Get The Most For Your PPC Buck
Many Internet businesses at some point use pay-per-click (PPC) advertising as part of their overall marketing strategy. Much of the time these businesses hope that the increase in revenue will be at least enough to pay for the advertising and, perhaps, even create additional profit. Some other businesses use these advertising campaigns with the primary objective of building their list of leads so that they may gradually build a relationship with the prospects that will eventually create some of them into customers. Still other times, the focus of some Internet marketers during a PPC campaign includes using the data that they collect for research and planning purposes.
I am writing this article to draw your attention to using pay-per-click as a research tool (Of course this assumes that you already know how to conduct thorough keyword research prior to launching your advertising campaigns.
* Tracking software, such as the free Google Analytics and may commercial packages, will provide you with the exact key phrase used by all of your visitors to get to your PPC landing pages. Obviously, if you set up your campaign properly, you know which of the phrases that you bid on are bringing the visitors, however, unless you are using only exact match phrases, that does not alert you to the precise search terms entered by your traffic. For example, bidding on a term such as “buy green lamp” set up as a broad match, would get traffic from people who searched for phrases such as “buy a used green lamp in Columbus or Dover,” “buy green lamp,” “buy a green lamp in need of repairs,” “buy expensive tiffany green lamp” and many more. Any traffic you receive would be looking to buy some sort of green lamp. Based upon the search phrases that your discover and the number of people you identify using them, you may want to create new permanent pages for your site stressing those phrases. If you then optimize those pages for those phrases, you can eventually get organic traffic for those searches. This effectively allows you to spread the cost of your pay-per-click campaign across many years.
* Test your headings (headlines) on your PPC landing pages. Set up two pages for the same ad group. The pages should be identical in every other way except for the heading. It’s possible to set up some content management systems to do this or buy inexpensive software to alternate the pages for you. If not, allow a number of clicks (maybe 100) to land on one version, then manually change the landing page to the other version. Look at the data you gather concerning the results of the two versions according to whatever metric you are using (e.g. sales or leads). If there is a clear winner, keep it in the rotation and set up another test with a different alteration in the heading.

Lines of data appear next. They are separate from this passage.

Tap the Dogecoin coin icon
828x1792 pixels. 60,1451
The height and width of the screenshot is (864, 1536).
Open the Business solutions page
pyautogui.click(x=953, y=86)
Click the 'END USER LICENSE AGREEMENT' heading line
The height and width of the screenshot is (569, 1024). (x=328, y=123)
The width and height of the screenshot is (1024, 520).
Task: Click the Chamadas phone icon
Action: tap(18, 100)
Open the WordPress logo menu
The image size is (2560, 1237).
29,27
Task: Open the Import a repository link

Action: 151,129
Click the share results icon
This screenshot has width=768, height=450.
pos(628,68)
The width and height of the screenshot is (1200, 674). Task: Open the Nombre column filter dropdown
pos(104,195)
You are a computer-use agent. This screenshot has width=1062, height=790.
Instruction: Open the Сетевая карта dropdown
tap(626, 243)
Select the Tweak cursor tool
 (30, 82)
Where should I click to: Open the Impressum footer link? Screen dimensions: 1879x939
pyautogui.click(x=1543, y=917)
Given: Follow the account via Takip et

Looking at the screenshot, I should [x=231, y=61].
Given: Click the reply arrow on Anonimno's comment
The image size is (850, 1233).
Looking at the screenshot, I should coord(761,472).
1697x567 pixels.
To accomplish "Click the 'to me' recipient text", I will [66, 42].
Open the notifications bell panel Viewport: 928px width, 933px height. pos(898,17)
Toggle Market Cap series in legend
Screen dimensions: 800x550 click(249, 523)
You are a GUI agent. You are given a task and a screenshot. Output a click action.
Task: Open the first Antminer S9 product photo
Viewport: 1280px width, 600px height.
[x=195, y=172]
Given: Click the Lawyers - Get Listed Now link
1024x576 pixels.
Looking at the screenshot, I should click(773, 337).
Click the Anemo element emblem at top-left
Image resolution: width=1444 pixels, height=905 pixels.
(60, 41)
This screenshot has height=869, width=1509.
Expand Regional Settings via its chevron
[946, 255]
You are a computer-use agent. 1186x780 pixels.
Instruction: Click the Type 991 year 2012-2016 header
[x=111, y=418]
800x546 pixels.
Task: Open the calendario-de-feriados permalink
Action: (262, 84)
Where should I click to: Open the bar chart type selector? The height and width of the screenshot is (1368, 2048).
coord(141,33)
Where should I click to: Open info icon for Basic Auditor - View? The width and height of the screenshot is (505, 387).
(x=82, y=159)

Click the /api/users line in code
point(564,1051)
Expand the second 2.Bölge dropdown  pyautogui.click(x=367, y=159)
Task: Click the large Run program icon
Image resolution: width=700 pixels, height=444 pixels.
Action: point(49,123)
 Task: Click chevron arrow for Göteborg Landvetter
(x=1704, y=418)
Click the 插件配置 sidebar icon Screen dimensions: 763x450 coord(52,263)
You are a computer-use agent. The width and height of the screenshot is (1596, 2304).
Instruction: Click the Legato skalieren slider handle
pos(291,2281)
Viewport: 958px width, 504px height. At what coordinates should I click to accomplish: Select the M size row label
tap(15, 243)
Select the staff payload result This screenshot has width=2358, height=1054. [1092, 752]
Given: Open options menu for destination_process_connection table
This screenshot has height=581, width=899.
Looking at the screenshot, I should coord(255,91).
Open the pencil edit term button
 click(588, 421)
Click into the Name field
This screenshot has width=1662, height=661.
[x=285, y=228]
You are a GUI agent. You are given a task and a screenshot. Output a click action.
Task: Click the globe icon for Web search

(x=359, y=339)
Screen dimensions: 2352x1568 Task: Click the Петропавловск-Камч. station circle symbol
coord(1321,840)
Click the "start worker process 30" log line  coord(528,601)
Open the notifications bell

* Conduct the same format test as with headlines, but test a different variable. You may want to test listing benefits followed by features versus having the features list come before the benefits. Or you could test one page with an image and another that has a short video display.
As you perform the tests on the content of your landing pages, be certain that you do not change more than one variable at a time. Do not change both the headline and the image at the same time, or it will be difficult for you to determine which variable it is that makes the difference in your conversion results or the relative impact of each. (Actually, if you have some statistical sophistication, you can set up a test in which you change multiple variables at once across multiple versions of the landing page.)
The main point to go away from this is that you should be using your PPC campaigns to do considerably more than bring visitors to your site and hope that they will buy something. Get as much out of the money that you are spending as possible. Gather data, analyze it, and act decisively and immediately based upon your findings!